A companhia também ajudou a China a disseminar sua visão de mundo. Os iPhones chineses censuram o emoji da bandeira de Taiwan, e seus mapas sugerem que o território faz parte da China. Durante algum tempo, simplesmente digitar a palavra Taiwan podia fazer um iPhone travar, segundo Patrick Wardle, ex-hacker na Agência Nacional de Segurança.

Às vezes, disse Shoemaker, ele era despertado no meio da noite com exigências do governo chinês para retirar um app. Se o app parecesse mencionar os temas proibidos, ele os retiraria, mas enviava os casos mais complicados a executivos graduados, incluindo Cue e Schiller.

A Apple resistiu a uma ordem do governo chinês de retirar os apps do Times em 2012. Mas cinco anos depois acabou fazendo isso. Cook aprovou a decisão, segundo duas pessoas inteiradas do assunto que falaram sob a condição do anonimato.

A Apple começou recentemente a revelar com que frequência os governos pedem que ela retire apps. Nos dois anos até junho de 2020, os dados mais recentes disponíveis, a Apple disse que aprovou 91% dos pedidos de remoção do governo chinês, ou 1.217 aplicativos.

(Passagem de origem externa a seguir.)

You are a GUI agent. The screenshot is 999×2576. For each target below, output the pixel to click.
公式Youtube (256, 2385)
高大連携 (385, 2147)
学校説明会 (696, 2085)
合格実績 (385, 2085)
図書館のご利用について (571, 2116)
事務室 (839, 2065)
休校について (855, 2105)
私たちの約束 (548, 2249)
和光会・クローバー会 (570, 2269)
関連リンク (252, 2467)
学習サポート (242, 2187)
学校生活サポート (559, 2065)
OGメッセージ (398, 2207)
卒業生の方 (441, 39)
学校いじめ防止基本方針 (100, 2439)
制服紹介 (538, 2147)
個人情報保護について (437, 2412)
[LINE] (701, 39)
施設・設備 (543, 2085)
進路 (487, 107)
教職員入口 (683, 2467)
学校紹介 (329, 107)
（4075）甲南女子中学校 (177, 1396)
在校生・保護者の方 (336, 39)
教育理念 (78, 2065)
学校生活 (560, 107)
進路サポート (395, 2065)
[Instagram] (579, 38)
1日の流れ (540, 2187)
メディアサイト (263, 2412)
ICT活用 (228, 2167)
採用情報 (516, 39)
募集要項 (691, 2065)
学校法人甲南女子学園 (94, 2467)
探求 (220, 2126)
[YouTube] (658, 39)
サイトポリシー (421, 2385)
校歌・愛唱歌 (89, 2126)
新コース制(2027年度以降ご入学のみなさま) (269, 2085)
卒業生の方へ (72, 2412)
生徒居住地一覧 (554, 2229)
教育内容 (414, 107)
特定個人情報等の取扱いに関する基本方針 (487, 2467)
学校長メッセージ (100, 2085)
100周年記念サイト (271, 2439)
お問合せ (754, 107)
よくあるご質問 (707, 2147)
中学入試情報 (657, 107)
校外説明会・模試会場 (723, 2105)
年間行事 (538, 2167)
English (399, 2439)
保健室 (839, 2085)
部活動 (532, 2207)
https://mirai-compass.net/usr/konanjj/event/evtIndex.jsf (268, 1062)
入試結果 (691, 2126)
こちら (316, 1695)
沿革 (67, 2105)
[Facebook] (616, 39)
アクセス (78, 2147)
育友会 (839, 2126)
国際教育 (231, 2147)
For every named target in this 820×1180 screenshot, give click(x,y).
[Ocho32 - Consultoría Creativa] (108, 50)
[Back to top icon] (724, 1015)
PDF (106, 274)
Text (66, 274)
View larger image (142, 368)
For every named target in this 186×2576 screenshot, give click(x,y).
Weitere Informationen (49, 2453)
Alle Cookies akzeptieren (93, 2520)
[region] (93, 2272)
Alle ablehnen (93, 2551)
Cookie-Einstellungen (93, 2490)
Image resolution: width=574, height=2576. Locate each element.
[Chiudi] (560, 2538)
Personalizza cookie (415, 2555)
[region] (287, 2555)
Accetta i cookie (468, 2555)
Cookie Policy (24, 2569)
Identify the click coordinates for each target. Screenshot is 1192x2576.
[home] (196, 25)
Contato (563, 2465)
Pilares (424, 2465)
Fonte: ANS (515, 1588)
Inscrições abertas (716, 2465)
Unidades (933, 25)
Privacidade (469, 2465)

Em todos os outros países somados nesse período, a empresa aprovou 40% dos pedidos, retirando 253 apps. A Apple disse que a maioria dos que removeu para o governo chinês se relacionavam a jogos de apostas ou pornografia, ou funcionavam sem licença do governo, como serviços de empréstimos e apps de streaming ao vivo.

Mas uma análise do Times de dados de apps chineses sugere que essas revelações representam uma fração dos apps que a Apple bloqueou na China. Desde 2017, aproximadamente 55 mil apps ativos desapareceram da App Store na China, segundo dados compilados pela Sensor Tower, firma de dados de apps. A maioria deles continuou disponível em outros países.

Mais de 35 mil desses apps eram jogos, que na China devem ser aprovados por reguladores oficiais. Os demais 20 mil cortes ocupam um amplo leque de categorias. Apps que mapeiam corridas dos usuários, selfies editados e ensinam posições sexuais foram removidos. Assim como apps que permitem que os usuários troquem mensagens privadas, compartilhem documentos e naveguem sites que o governo chinês bloqueou. Mais de 600 novos apps também desapareceram.

A Apple nega esses números, dizendo que alguns desenvolvedores removem seus apps da China. A Apple disse que desde 2017 retirou 70 novos apps em resposta a pedidos do governo chinês.

A discrepância entre as revelações da Apple e a análise do Times ocorre em parte porque a Apple está removendo apps antes que os censores da internet chinesa se queixem. A Apple não revela esses cortes em suas estatísticas.

Shoemaker disse que ele e sua equipe racionalizam a remoção de apps enquadrando-a como uma simples aplicação das leis de um país. Passos semelhantes foram dados em lugares como Arábia Saudita e Rússia, disse ele. "Ao mesmo tempo, nós não quisemos ser postos diante do Senado para explicar por que estamos 'censurando apps na China'", disse ele. "Foi uma corda-bamba em que tivemos de andar."